---------- Supplied material ----------

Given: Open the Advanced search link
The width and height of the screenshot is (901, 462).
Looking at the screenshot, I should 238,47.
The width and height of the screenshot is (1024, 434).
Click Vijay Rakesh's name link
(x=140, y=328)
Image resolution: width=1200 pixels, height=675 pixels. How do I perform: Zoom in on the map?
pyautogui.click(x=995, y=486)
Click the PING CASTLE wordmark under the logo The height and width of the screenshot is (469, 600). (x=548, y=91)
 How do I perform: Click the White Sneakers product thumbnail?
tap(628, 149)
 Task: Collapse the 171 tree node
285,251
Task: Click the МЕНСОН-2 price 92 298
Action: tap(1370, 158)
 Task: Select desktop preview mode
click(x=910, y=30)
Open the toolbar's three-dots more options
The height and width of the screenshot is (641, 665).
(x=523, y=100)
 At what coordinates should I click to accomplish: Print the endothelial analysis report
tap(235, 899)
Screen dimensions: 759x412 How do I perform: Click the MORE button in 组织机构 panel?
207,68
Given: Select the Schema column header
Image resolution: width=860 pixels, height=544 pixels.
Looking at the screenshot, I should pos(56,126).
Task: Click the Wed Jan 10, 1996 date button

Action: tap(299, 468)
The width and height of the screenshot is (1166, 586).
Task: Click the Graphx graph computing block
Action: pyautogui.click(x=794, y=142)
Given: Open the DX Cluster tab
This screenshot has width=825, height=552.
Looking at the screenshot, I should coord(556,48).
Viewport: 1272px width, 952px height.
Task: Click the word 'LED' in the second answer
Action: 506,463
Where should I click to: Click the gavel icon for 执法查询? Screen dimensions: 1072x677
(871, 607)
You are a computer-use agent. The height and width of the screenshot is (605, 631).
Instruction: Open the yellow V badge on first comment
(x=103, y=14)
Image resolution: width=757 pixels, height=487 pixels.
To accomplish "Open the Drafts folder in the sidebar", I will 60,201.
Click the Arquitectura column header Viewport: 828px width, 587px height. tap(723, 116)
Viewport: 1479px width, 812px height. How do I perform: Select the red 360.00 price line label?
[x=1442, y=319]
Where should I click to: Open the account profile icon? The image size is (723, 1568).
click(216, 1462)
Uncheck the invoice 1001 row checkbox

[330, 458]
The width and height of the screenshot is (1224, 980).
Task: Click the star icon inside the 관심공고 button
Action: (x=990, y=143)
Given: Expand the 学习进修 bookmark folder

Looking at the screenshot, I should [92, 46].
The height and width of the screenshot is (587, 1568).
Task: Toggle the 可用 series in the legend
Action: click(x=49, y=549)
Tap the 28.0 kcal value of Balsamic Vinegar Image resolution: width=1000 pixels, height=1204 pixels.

----------

Problem to solve:
Search the material for the word "header" and copy each line where it occurs.

Task output:
Given: Select the Schema column header
Click the Arquitectura column header Viewport: 828px width, 587px height. tap(723, 116)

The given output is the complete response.